We’ve spent a lot of time here in the RBN blogosphere discussing the trials and tribulations of natural gas producers in the Marcellus and Utica shales who are “trapped behind the pipe,” unable to get sufficient takeaway capacity to move supply to market (both within and outside the U.S. Northeast region) where they could get a higher price for their gas. Pipeline companies have ponied up billions of dollars to build lots of pipe to alleviate these constraints and much more investment is planned. Of course, those pipelines and their committed shippers hope that the investment will pay off long-term – that the economics for building the pipe will justify the cost. The pipeline will have scores of engineers, lawyers and accountants to figure that out. But what if you just want to make a quick-and-dirty estimate of the economics? Well, there is a way. In today’s blog, we walk through the factors you need to consider when your boss runs in and asks, “Hey—what would it cost to move gas there in a new pipe?”

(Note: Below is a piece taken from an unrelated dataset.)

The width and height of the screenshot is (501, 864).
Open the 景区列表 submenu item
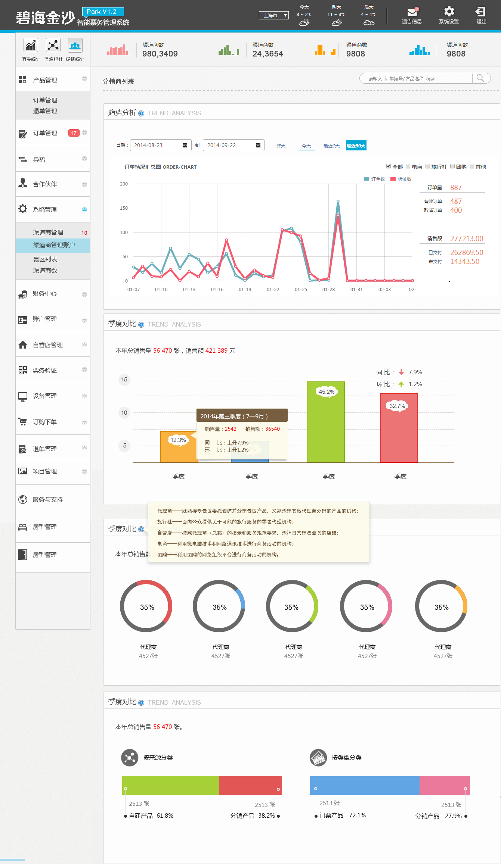pyautogui.click(x=45, y=259)

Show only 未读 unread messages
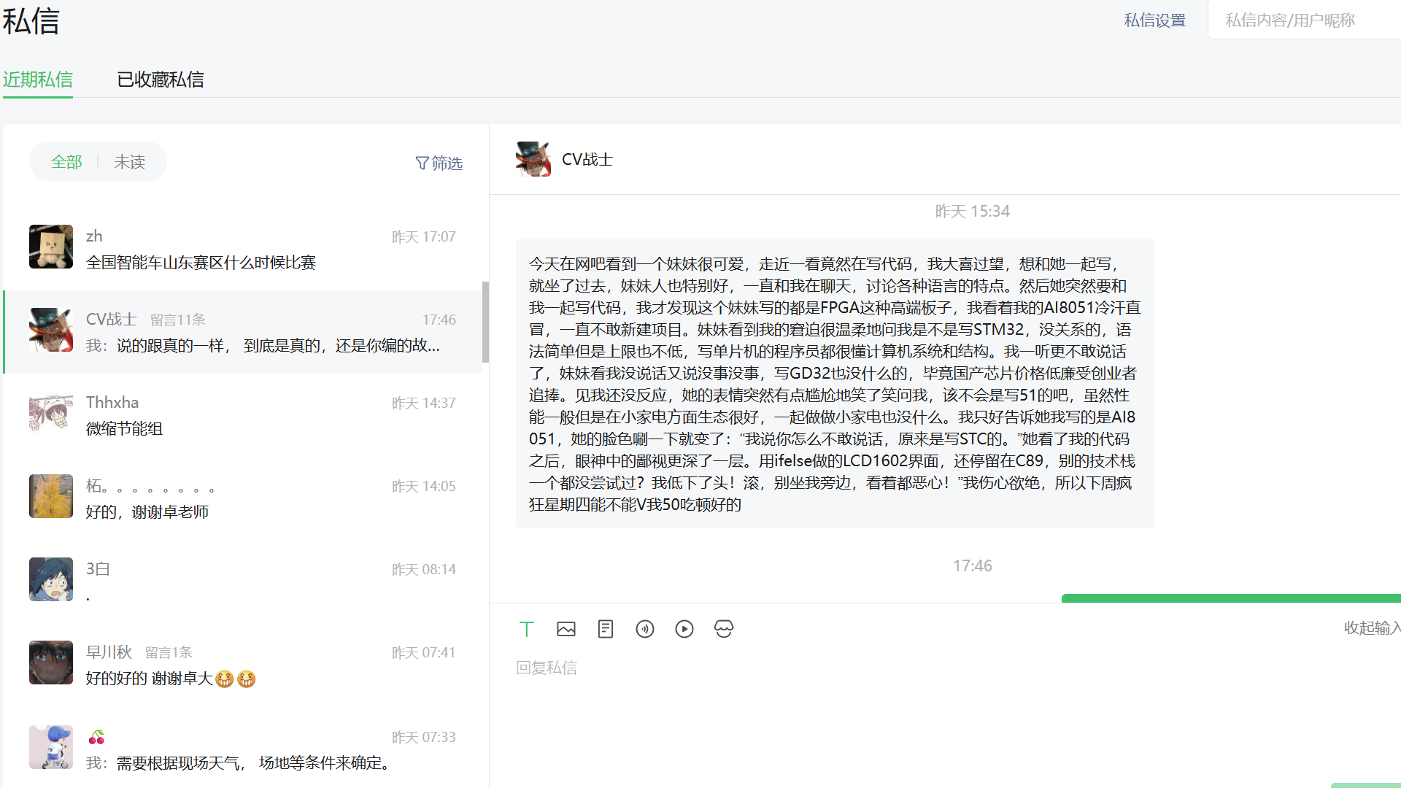130,162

New pipeline development is driven by both necessity and opportunity, and as we showed in Part 1 of this series, nowhere has that been truer in recent years than in the U.S. Northeast natural gas market, where a combination of rapid gas production growth in the Marcellus/Utica shale and a shortage of outbound transportation capacity from those areas has created pockets of extreme prices: exceptionally low prices near the supply growth and brief but extreme price spikes during peak demand periods in the populated demand centers, particularly New York and parts of New England. That reality has not been lost on midstream developers, who are competing to bridge the gaps. RBN’s Midstream Infrastructure Database Interface (MIDI) is currently tracking 24 natural gas pipeline projects specifically designed to add another 18 Bcf/d in takeaway capacity out of the Northeast producing areas and reach growing demand markets both within and outside the Northeast region, all by 2019. But as we also noted in Part 1, even in a market like the Northeast, there is a certain level of market uncertainty and financial risk involved, both for the developer and the shippers who make long-term commitments to the capacity beforehand, not to mention the cut-throat competition when there are that many pipes competing for what is now flattening supply growth. Lately, the news out of the pipeline sector suggests that some projects are buckling under the pressure. In recent weeks, several natural gas projects have announced cancellations and delays, due to both regulatory issues and market risk. Of course, these decisions aren’t taken lightly and can’t be boiled down to simple math. But as we alluded to last time, we do have a model – more like a rule of thumb – we like to use as a first-glance litmus test for the rough economics of a new, greenfield (stand-alone) pipeline project. So today we’ll walk through an example of how it works. Our example is from the perspective of a Marcellus producer targeting the New England consumption market, where they occasionally see price spikes during peak winter heating season because of pipeline constraints that limit the availability of gas supply.
Here’s your predicament: You work for a producer in the Marcellus Shale and your boss notices that over the course of a year of the past few years there is always a price difference between your supply price at Tennessee Gas Pipeline’s Zone 4 (TGP-Z4) pricing hub and the consumption market located about 500 miles away in Boston. It is over a dollar per MMbtu most of the time, and for a few weeks in the winter the differential blows out, running up over $30/MMbtu, and blasting to more than $70/MMbtu back during the Polar Vortex winter of 2013-14. Wouldn’t it be nice to have capacity on a 500-mile pipeline that would take gas from the Marcellus to Boston (see map in Figure 1 – Any resemblance between this hypothetical pipeline and any recently cancelled pipeline project is purely coincidental).